GIVEN DATA -
+++

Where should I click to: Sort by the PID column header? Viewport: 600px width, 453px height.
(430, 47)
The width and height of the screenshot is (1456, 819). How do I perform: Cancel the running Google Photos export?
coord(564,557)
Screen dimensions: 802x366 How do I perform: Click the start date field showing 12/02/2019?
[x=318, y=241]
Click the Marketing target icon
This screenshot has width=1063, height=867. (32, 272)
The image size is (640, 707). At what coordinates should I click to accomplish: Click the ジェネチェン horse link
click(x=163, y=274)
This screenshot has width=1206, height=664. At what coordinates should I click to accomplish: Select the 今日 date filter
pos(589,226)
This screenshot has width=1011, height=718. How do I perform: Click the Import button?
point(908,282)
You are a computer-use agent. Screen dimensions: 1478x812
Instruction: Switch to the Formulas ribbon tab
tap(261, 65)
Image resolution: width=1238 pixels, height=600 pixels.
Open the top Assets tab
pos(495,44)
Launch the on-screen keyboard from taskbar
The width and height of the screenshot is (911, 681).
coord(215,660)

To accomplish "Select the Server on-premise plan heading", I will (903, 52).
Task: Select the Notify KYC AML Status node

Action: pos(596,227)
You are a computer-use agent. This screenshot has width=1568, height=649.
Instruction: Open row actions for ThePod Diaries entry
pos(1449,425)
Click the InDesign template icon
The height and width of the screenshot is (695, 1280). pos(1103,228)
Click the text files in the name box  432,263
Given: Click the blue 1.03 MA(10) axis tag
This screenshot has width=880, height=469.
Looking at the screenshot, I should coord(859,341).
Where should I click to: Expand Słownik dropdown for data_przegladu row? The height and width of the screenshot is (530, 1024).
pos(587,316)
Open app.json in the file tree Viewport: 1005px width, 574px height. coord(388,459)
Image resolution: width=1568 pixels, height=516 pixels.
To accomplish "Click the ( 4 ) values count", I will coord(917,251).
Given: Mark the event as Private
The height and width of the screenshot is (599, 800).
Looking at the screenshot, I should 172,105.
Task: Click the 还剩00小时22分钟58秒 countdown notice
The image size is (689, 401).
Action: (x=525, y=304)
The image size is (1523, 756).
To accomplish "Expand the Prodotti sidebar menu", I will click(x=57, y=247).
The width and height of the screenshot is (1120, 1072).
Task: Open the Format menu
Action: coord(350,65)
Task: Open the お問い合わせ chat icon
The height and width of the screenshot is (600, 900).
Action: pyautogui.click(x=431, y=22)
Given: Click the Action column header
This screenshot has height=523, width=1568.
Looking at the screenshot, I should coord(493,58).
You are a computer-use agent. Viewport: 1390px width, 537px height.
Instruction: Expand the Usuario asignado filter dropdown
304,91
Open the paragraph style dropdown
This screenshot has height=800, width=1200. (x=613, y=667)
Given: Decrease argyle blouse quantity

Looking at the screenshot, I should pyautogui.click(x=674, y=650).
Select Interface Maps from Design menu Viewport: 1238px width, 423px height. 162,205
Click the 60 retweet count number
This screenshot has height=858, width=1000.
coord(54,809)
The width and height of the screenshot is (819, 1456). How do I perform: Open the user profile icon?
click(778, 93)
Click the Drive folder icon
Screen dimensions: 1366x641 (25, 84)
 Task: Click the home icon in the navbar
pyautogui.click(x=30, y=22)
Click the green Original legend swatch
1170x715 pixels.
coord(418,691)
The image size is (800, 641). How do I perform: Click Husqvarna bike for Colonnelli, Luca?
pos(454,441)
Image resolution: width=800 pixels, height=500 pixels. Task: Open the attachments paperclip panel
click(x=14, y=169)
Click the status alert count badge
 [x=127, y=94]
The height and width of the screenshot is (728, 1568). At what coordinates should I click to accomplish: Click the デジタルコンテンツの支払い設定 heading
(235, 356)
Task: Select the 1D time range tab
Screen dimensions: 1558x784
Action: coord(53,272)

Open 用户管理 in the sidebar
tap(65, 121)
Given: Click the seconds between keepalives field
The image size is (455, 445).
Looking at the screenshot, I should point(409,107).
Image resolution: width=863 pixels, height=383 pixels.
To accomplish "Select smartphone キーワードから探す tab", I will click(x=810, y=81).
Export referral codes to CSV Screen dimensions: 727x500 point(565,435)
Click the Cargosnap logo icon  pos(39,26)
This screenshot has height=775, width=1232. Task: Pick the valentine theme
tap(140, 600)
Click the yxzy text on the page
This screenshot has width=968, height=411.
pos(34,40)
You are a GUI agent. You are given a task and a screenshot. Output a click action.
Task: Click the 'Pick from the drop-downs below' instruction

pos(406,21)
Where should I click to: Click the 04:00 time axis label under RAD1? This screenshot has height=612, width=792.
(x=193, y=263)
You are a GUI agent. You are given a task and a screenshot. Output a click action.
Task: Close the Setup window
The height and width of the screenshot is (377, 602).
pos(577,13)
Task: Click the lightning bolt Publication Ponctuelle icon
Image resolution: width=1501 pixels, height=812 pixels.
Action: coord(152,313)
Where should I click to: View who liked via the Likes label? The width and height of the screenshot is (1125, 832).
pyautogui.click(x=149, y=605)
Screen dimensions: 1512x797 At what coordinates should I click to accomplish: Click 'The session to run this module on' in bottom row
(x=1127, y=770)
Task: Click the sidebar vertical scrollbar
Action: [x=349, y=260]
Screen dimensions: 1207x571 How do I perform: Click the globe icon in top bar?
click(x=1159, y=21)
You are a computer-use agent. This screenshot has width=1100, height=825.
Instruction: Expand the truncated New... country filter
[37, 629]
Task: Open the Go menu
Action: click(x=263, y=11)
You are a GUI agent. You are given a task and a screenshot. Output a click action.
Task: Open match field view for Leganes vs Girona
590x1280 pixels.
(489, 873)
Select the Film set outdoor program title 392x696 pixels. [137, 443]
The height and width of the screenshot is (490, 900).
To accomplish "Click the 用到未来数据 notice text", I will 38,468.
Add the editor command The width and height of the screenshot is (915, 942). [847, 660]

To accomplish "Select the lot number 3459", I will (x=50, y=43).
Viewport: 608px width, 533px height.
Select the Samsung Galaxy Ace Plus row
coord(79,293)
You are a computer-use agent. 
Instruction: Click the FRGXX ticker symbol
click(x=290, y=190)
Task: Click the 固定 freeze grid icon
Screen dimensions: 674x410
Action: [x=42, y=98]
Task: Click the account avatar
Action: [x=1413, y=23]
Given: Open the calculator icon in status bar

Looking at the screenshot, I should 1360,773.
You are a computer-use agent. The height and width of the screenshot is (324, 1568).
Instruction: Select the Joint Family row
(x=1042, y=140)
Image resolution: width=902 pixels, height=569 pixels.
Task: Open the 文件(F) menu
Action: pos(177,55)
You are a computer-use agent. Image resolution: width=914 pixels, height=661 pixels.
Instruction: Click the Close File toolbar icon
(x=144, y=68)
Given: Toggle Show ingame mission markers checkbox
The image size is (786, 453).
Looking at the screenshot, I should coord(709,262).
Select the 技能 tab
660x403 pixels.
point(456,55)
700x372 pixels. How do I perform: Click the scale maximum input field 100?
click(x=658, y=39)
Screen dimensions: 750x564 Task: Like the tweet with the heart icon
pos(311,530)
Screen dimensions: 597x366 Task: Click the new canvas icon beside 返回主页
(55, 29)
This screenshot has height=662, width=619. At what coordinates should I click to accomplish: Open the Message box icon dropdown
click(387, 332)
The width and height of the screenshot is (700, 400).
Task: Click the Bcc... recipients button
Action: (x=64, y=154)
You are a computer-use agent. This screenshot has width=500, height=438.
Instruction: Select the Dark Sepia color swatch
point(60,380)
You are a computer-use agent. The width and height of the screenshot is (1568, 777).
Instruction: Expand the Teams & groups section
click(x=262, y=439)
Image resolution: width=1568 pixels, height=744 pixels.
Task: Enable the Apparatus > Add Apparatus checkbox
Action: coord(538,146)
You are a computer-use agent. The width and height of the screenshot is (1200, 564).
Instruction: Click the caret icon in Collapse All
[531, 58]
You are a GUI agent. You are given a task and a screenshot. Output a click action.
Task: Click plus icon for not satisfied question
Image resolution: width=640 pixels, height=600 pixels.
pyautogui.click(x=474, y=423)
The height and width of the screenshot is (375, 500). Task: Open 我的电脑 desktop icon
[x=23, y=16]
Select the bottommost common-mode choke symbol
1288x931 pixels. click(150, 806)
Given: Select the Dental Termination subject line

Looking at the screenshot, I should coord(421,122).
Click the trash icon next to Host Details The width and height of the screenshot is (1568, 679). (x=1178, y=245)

+++

ASSIGNED TASK -
Each line with "number" in it must be identified and copied from the material.

THE COMPLETED TASK -
Click the 60 retweet count number
To accomplish "Select the lot number 3459", I will (x=50, y=43).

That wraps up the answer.